Re: LMDB KDB module design notes

Robbie Harwood
In reply to this post by Greg Hudson
Greg Hudson <[hidden email]> writes:

> Here is my general design framework, taking the above into
> consideration:
>
> * We use two MDB environments, setting the MDB_NOSUBDIR flag so that
> each environment is a pair of files instead of a subdirectory:
>
>   - A primary environment (suffix ".mdb") containing a "policy"
>   database holding policy entries and a "principal" database holding
>   principal entries minus lockout fields.
>
>   - A secondary environment (suffix ".lockout.mdb") containing a
>   "lockout" database holding principal lockout fields.
>
>   The KDC only needs to write to the lockout environment, and can open
>   the primary environment read-only.
>
>   The lockout environment is never emptied, never iterated over, and
>   uses only short-lived transactions, so the KDC is never blocked more
>   than briefly.
Overall this design seems good to me.

It's hard to tell from the docs - is there a disadvantage to
MDB_NOSUBDIR?  It seems weird to have it as an option but not the
default.

> * For creations with the "temporary" DB option, instead of creating a
> side database, we open or create the usual environment files, begin a
> write transaction on the primary environment for the lifetime of the
> database context, and open and drop the principal and policy databases
> within that transaction.  put_principal and put_policy operations use
> the database context write transaction instead of creating short-lived
> ones.  When the database is promoted, we commit the write transaction
> and the load becomes visible.
>
>   To maintain the low-contention nature of the lockout environment, we
>   compromise on the transactionality of load operations for the
>   lockout fields.  We do not empty the lockout database on a load and
>   we write entries to it as put_principal operations occur during the
>   load.  Therefore:
>
>   - updates to the lockout fields become visible immediately (for
>   existing principal entries), instead of at the end of the load.
>
>   - updates to the lockout fields remain visible (for existing
>   principal entries) if the load operation is aborted.
>
>   - since we don't empty the lockout database, we leave garbage
>   entries behind for old principals which have disappeared from the
>   dump file we loaded.
>
>   I don't anticipate any of those behaviors being noticeable in
>   practice.  We could provide a tool to remove the garbage entries in
>   the lockout database if it becomes an issue for anyone.
The size is capped at the number of principals that have ever existed,
right?  I'm also not worried about it then.
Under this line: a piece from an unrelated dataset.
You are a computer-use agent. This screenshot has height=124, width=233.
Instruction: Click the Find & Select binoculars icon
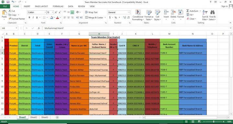213,12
> * The existing in-tree KDB modules allow simultaneous access to the same
>   DB context by multiple threads, even though the KDC and kadmind are
>   single-threaded and we don't allow krb5_context objects to be used by
>   multiple threads simultaneously.  For the LMDB module, we will need to
>   either synchronize the use of transaction handles, or document that it
>   isn't thread-safe and will need mutexes added if it needs to be
>   thread-safe in the future.



> * LMDB files are capped at the memory map size, which is 10MB by
> default.  Heimdal exposes this as a configuration option and we should
> probably do the same; we might also want a larger default like 128MB.
> We will have to consider how to apply any default map size to the
> lockout environment as well as the primary environment.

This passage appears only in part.